* _TASK ITEM_
Please print only the top portion of the entries below, ending with the line that contains "This screenshot has height=818, width=872.", exactly as written.

== SOURCE RECORDS

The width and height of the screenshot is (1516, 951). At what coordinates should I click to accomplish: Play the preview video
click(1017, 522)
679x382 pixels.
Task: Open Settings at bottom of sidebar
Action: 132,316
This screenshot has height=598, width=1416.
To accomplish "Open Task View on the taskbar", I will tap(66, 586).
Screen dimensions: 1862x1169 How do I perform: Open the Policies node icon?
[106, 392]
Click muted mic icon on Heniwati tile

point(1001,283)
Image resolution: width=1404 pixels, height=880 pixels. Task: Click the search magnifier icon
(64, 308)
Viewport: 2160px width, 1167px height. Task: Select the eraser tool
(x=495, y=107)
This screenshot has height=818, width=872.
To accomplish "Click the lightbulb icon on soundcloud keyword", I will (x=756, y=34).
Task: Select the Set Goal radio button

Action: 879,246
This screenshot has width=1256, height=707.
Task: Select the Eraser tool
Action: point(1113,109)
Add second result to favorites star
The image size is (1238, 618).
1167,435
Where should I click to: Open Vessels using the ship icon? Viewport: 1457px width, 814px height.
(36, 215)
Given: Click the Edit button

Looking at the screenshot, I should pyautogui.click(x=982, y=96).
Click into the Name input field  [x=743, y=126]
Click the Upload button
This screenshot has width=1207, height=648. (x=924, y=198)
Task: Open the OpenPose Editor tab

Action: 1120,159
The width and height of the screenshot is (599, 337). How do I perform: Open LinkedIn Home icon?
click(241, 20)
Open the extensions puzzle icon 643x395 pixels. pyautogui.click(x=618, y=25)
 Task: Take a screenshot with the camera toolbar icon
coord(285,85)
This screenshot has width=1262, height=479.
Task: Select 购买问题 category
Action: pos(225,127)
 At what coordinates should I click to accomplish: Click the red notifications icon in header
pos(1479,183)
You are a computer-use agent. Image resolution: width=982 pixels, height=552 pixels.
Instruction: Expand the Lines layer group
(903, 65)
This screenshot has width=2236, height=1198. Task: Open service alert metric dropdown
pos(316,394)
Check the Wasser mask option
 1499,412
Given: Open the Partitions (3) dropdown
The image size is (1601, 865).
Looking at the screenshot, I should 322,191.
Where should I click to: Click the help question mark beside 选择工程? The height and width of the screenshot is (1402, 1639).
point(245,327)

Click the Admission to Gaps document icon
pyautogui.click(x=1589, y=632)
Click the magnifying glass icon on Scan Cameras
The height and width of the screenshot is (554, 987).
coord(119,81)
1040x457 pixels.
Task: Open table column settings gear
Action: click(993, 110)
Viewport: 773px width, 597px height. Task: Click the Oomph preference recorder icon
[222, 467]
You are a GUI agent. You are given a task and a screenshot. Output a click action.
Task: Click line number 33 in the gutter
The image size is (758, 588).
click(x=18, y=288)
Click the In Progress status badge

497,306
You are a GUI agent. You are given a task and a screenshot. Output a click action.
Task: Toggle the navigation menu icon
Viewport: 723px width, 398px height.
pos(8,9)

====

* _ANSWER FOR THE TASK_
The width and height of the screenshot is (1516, 951). At what coordinates should I click to accomplish: Play the preview video
click(1017, 522)
679x382 pixels.
Task: Open Settings at bottom of sidebar
Action: 132,316
This screenshot has height=598, width=1416.
To accomplish "Open Task View on the taskbar", I will tap(66, 586).
Screen dimensions: 1862x1169 How do I perform: Open the Policies node icon?
[106, 392]
Click muted mic icon on Heniwati tile

point(1001,283)
Image resolution: width=1404 pixels, height=880 pixels. Task: Click the search magnifier icon
(64, 308)
Viewport: 2160px width, 1167px height. Task: Select the eraser tool
(x=495, y=107)
This screenshot has height=818, width=872.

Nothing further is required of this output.